Awesome hub! When I was achild I believed in everything that I was told, but as I have grown I have learned the difference. I was raised in churches of a catholic church and a pybesterian church. I do believe in the Lord above. I also know that when times really do get hard and you have lost a loved one you have different thoughts going through your head. Like why Lord did you take him from me? When all else seems to fail and you question the Lord. What does it all mean? Yes, he is there but the pain we suffer oh God why? I really enjoyed your hub. Its nice when you can let go in the privacy of your own home.

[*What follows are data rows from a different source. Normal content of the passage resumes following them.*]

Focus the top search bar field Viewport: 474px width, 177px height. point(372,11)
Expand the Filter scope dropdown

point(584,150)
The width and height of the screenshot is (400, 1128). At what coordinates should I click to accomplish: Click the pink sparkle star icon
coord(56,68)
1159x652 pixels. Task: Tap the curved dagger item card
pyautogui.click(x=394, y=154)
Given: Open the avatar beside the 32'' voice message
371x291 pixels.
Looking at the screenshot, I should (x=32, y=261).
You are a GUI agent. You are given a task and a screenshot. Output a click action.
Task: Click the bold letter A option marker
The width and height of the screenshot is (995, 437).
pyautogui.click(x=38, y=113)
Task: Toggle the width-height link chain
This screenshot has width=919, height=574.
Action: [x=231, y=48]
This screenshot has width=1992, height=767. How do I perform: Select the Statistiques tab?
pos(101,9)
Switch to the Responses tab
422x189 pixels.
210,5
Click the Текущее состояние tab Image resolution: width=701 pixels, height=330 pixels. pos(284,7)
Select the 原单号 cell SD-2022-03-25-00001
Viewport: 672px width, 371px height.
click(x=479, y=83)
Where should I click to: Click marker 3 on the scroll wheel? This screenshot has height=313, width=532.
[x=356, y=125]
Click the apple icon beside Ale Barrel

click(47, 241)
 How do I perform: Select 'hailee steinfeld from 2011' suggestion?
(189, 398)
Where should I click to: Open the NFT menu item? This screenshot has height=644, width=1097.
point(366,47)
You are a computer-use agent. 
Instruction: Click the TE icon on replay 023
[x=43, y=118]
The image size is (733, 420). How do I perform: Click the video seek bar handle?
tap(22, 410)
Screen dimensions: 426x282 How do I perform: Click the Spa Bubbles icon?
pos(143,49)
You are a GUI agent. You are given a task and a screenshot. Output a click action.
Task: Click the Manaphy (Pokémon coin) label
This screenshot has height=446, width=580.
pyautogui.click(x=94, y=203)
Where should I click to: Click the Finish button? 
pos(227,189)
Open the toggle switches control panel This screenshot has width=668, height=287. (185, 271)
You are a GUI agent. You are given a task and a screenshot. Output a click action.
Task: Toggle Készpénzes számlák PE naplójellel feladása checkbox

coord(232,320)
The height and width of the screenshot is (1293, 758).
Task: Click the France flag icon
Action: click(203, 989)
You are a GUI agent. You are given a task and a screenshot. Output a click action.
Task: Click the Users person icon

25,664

I believe what I believe because God never let go of me. God held on to me when I didn't. I was raised in church and taught the lessons of Jesus but when I became 15 I rebeled. A little birdy once said I must have had wild angels watching over me! Boy was I stubborn! But, one day I realized not only was I stubborn but I was miserable. I was tired of being unhappy and as I looked around to see what was missing I realized it was me. Because I am a part of God as we all are, when I left God I had left myself. Even though I didn't have enough faith in myself to hold on to God did. God's faith in me touched my heart so deeply and the love I felt was more than I could have imagined.
Hi Smarleygrl7 - I came here because you invited me in a comment to one of mine. What works for you is fine. But I can't go with your general statement "People all want something to believe. They all want to know the reason why they are here and down deep they are all searching for something meaningful." Many people are interested in pushing back the frontiers of genuine knowledge, an activity that does not require belief and, in many well documented instances throughout history, is actually blocked and discouraged by people of belief. So the believers' psychology is not universal and should not be assumed to apply to 'everyone'.
You have asked a great question. I believe what I believe because of revelation and reason. I have studied the big questions all of my life and reached the conclusion that God is real and Jesus is my Saviour.
Thanks for an excellent Hub!
















ehern33 2 years ago
I am glad that you have the passion in you. I too am a Christian who was raised as Catholic while young. My parents too let me decide when I turned 15 and I stopped going to church and seeking God. I spent 10 years searching for answers within me. I always believed in him in my own way. I prayed often, read the bible on my own and searched some more. One day I was put to the test. I was diagnosed with MS in the prime of my life at age 26. My life was schattered and specialist told me it was progressive and it would get worse. I went home, cried and prayed and said to God; "I do not know why you are doing this to me and I do not think it is fair BUT if you have decided on this illness for me already, then I will accept it, I will not abandon you for this. All I ask is that you give me the strength to carry this burden." I said it with conviction and from the heart. It has now been 30 years since my symptoms disappeared and never relapsed again. The doctors were not able to explain it but I can. From that dreadful day, my belief has never wavered no matter what, as I owe him my life.